In the case of herd or lekking animals such as red deer, a male deer's reproductive success is directly proportional to the number of sexually receptive females with which he can mate. The males' antlers are an example of a sexually dimorphic weapon with which the males fight each other to establish breeding rights, although especially in deer, the fights are usually not deadly, but rather tests of strength and stamina preceded by a phase where they present each other to their best effort, parading in front of the herd of females. Again, although they are expensive in terms of personal survival, large antlers ensure ultimately, that the largest and strongest males will be the most successful in reproducing, thereby passing on their good qualities to the next generation. It is interesting to note that, as opposed to common wisdom, the size of a stag's antlers are not an indication of his place in the present social hierarchy, but result from the situation in the preceding season. Thus, no matter what chance events have influenced the stag's current social standing, large antlers indicate that this particular individual was able to maintain a high social position for considerable time during the last year and survive the winter, suggesting it has well-developed physical and mental attributes.

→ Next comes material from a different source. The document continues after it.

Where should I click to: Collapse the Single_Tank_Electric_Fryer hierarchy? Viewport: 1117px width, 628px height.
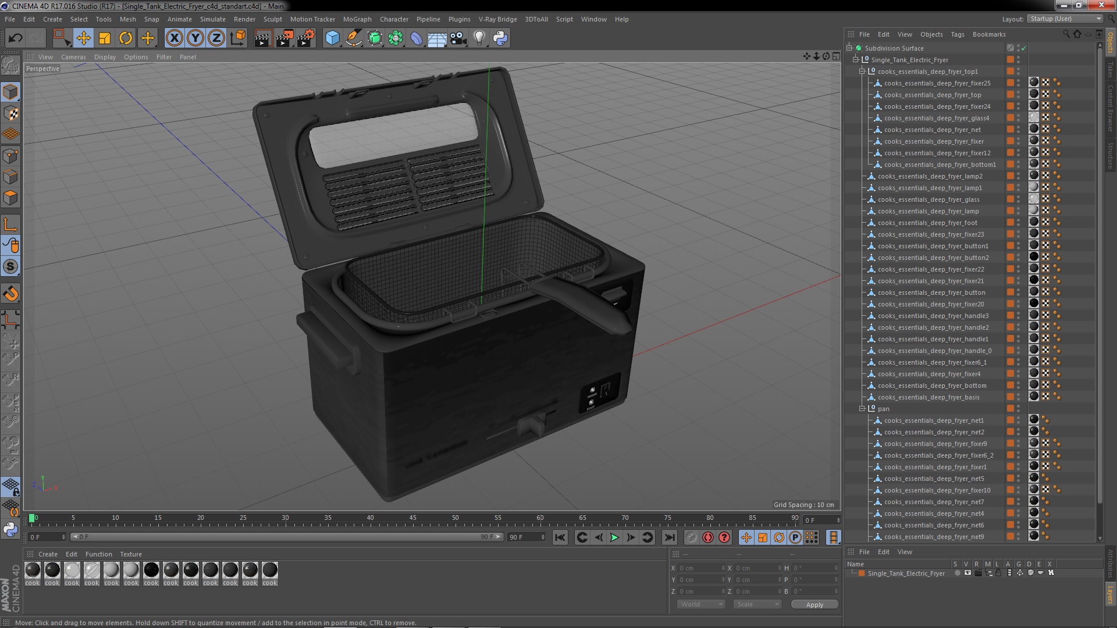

Access to the opposite sex is not the only reason why sexual dimorphism exists. In insects in particular, females are often larger than the males. It is thought that the reason lies in the huge number of eggs that insects lay; a larger body size enables a female insect to lay more eggs. In some cases, sexual dimorphism enables males and females to exploit different food resources, thus increasing their collective ability to find food. Some species of woodpecker have differently-sized and shaped beaks, enabling the sexes to find insects in different layers of a tree's bark, a less extreme version of the situation in the huia.

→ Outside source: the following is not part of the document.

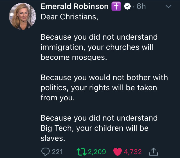The width and height of the screenshot is (180, 158).
Task: Click the 221 replies count
Action: pyautogui.click(x=57, y=152)
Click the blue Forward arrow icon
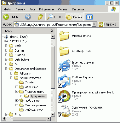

Sexual dimorphism is sometimes quantified by biologists through the dimorphism index, which is usually the ratio between the average adult male mass and average adult female mass (see for a thorough review sexual dimorphism measures). For some species mass is inconvenient to measure, so a similar parameter such as volume is used instead. This index is commonly written as the abbreviation "SSDI", for "sexual size dimorphism index". Species that are typically polygynous tend to have high SSDI ratios, while species that are typically polyandrous tend to have low ratios.
Sexual dimorphism is regarded as a classic example of genetic polymorphism, though its underlying mechanism varies in different organisms. It is often controlled by genes on the sexual chromosomes.